Apple, Amazon, Microsoft, and Google Lobby Against Texas 'Bathroom' Bill (arstechnica.com)
An anonymous reader quotes a report from Ars Technica: Executives from some of the globe's leading technology firms are demanding that Texas not adopt "discriminatory" bathroom legislation. On the table in Texas is a law similar to one enacted -- and later partially repealed -- in North Carolina. The tech companies have aligned themselves with critics of the bill who believe the legislation is unfair to the transgender community. "As large employers in the state, we are gravely concerned that any such legislation would deeply tarnish Texas' reputation as open and friendly to businesses and families," the companies wrote Texas Gov. Greg Abbott. "Our ability to attract, recruit and retain top talent, encourage new business relocations, expansions and investment, and maintain our economic competitiveness would all be negatively affected." Pending Texas Senate legislation would prohibit transgender people in Texas from using restrooms matching their gender identities. The House on Sunday passed its own bill that would apply the bathroom limitations solely at schools. The tech companies, however, aren't threatening to pull out of Texas, like some did over the same issue in North Carolina. The letter sent to Gov. Abbott was signed by Facebook founder Mark Zuckerberg, Apple CEO Tim Cook, Amazon chief Jeff Wilke, IBM head Ginni Rometty, Microsoft President Brad Smith, and Google's Sundar Pichai. There were 14 companies -- including Dell, Hewlett-Packard, Cisco, Silicon Labs, Celanese Corp., GSD&M, Salesforce, and Gearbox Software -- signing on to the letter. "Discrimination is wrong and it has no place in Texas or anywhere in our country," the companies wrote.

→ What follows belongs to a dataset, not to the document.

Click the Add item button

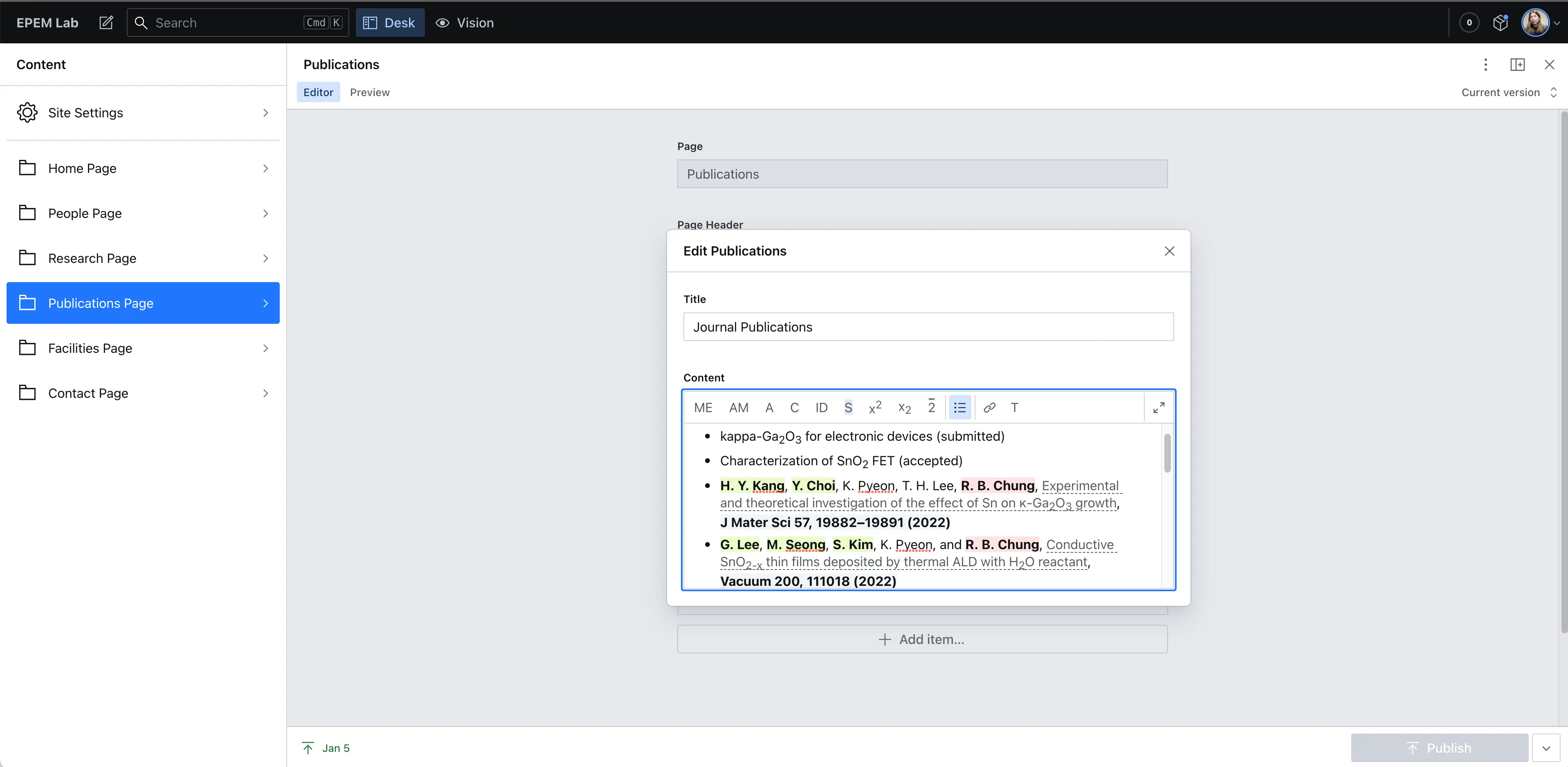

As a Texan, I've been reading about this bill for almost a year now. Here's some context around it:
1) Texas still has some of the most molester-friendly groping laws in the nation (anything short of penetration is a class C misdemeanor, you won't even go to jail for it). This bill does nothing to address it.
2)The driving force behind the bill is revenge on the federal government for dictating that transgender students can use the restroom of their identified gender (a policy that is strongly supported by local school districts). That's why the bill only applies to government buildings (and a subset of those, at that!).
3)The bill's author, Lt. Governor Dan Patrick (not the sportscaster) got his start as a bargain-bin Rush Limbaugh. He realizes that the "social conservatives" lost the fight against gays, and he's using this to target a smaller, even more vulnerable minority.